Por Iván de J. Guzmán López

Hace ya buenos años, en una de esas conversaciones jocoserias que sosteníamos un grupo de amigos (hechizados por la buena literatura del mundo) en la confortable y amigable Panadería y Repostería Astor, reíamos de buena gana con las ocurrencias de algunos autores, y con las nuestras mismas; igualmente, nos poníamos ceremoniosos cuando tocábamos pensamientos profundos o a alguien le daba por recitar poemas tan bellos como aquellos de la cosecha de nuestra Meira del Mar, la cubanita Dulce María Loynaz, el griego Constantino Cavafis, El Mono Sabio Horacio Rega Molina, natural de la querida República Argentina, entre otros.

Una tarde, tratando de hacerle una chanza a mi gran amigo el poeta y escritor caldense Hernando García Mejía, le dije: “Cuando tu mueras, te escribiré un largo y elogioso obituario”.  “No jodás, y si vos te morís primero, te voy a cantar la Marsellesa”, me contestó con una sonrisita burlona.
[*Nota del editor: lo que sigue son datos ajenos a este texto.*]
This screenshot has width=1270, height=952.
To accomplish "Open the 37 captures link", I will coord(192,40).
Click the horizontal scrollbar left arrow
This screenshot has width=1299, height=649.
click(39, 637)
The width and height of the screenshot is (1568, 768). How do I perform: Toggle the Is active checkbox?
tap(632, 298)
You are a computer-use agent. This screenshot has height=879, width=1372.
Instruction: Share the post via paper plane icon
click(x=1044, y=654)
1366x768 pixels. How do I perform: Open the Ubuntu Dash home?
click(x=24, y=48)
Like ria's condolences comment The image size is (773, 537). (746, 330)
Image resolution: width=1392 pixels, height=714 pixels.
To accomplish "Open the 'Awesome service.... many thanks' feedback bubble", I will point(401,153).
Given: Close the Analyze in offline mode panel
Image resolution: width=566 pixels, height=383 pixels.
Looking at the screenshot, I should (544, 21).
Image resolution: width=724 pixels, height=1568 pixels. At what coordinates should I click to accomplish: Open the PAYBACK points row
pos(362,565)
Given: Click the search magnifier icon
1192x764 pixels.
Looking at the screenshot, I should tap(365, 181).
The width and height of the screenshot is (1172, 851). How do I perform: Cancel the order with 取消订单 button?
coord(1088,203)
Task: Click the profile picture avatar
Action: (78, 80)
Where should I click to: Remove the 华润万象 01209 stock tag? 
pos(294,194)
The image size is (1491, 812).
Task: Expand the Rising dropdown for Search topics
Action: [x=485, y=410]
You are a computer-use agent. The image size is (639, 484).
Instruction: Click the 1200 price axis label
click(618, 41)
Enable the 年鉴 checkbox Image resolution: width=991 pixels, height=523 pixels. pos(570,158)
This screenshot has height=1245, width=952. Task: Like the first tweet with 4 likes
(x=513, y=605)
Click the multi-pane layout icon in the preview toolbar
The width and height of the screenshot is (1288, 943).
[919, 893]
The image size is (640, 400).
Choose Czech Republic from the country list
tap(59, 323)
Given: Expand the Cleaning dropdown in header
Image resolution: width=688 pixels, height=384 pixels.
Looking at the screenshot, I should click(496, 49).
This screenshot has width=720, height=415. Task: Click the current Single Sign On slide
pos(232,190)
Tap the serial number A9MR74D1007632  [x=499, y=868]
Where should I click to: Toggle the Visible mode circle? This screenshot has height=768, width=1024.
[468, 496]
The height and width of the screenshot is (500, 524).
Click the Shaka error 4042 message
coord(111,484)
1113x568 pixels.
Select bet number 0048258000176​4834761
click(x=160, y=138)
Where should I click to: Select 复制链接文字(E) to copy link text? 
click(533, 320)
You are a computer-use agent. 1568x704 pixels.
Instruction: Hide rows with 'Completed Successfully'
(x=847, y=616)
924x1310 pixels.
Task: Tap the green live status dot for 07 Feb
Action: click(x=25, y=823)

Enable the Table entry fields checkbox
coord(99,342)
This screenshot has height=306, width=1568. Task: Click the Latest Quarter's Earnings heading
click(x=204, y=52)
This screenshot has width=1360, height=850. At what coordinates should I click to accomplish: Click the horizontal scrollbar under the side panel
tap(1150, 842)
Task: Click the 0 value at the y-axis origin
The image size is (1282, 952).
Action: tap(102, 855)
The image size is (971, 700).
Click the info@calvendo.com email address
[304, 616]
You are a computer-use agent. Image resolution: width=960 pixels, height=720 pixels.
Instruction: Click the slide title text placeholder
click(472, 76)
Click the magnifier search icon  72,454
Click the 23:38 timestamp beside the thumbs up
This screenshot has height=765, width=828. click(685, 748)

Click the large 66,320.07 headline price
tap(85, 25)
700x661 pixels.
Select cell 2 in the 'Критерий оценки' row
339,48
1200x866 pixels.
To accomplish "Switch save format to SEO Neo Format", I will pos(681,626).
Lo cierto es que el querido amigo escritor y poeta, sigue vivo y dando lidia, a sus 82 años; y yo, con la tristeza marcada en el alma y en lo que ahora escribo, empecé a dedicar obituarios a mis compañeros de la querida Academia Antioqueña de Historia.

Particularmente, estos tres últimos años han sido dolorosos, por el fallecimiento de compañeros y amigos entrañables, como: doña Catalina Reyes Cardona, don Jorge Alberto Naranjo Mesa, don Jairo Tobón Villegas, doña Alicia Giraldo Gómez, don Demetrio Quintero Quintero, don Julián Pérez Medina, doña Socorro Inés Restrepo Restrepo, don José Roberto Giraldo Osorio, don Delfín Acevedo Restrepo, Monseñor Camilo Gomez Gómez y don Miguel Ángel Cuenca Quintero.  

El fallecimiento del penúltimo de esta lista infausta (espero que sea el último, al menos por este año), verdaderamente fue para mí muy triste (para toda la Academia, diría yo) por la condición moral, social, espiritual y académica de quien compartió tanto con nosotros: hablo de Monseñor José Camilo Gómez Gómez, llamado a la Casa del Padre Celestial, el 16 de noviembre de 2021. 

Su calor humano (cosa que siempre atrae todo mi afecto y consideración por una persona), su humildad, su donosura, su afecto, su formación académica, sumado todo esto a múltiples valores religiosos y sociales, es capaz de compungir a cualquier corazón, por duro que este sea. Dulcemente, y con humildad de verdadero pastor,  Monseñor ponderaba sus ancestros de una familia levítica: cuarto en la familia de don José y doña Rosario, sus padres, fue ordenado sacerdote el 8 de diciembre de 1960, en la antigua Catedral de Sonsón. Pariente de Monseñor Román Gómez, sobrino del padre Carlos Gómez y del padre Mariano de J. Villegas, así como familiar del padre Aicardo Lucena, hoy sacerdote de la Catedral de la bella Santa Fe de Antioquia.

El magnífico Periódico El Marinillo, en su edición número 61, de noviembre de 2021, cuenta que en una entrevista al Canal Comunitario de Marinilla, CCM TV, decía, a propósito de la celebración de sus 90 años: “mi bisabuela materna tenía un hijo y un hermano sacerdote; mi abuela tenía un hijo y un hermano sacerdote; mi mamá se honraba con sus hermano Carlos y conmigo, como sacerdotes”.

En el municipio de El Santuario, “fue alumno del gran pedagogo Filemón de J. Gómez, director del maravilloso periódico El Santuariano, periódico al que colaboró hasta su deceso, acompañado al gran colega y amigo Víctor León Zuluaga; a poco, hizo parte del Centro de Historia de El Santuario, desde donde dirigió, con don Orestes Zuluaga Salazar (presidente de la Academia Antioqueña de Historia, en los períodos 2018-2019 y 2020-2021), la gran publicación Perfiles Históricos, motivación y compromiso que lo llevó a permanecer en la Academia Antioqueña de historia, como Miembro de Número, hasta la triste fecha de su fallecimiento, antes dicha, el 16 de septiembre de 2021.

Monseñor, que supo cosechar las virtudes más excelsas como ser humano, como sacerdote y como Académico, abandonó este mundo dejándonos sumidos en la tristeza, pero con el consuelo de su amistad y su obra, que no se borrará fácilmente, ni con el tiempo, que, según se dice, lo borra todo.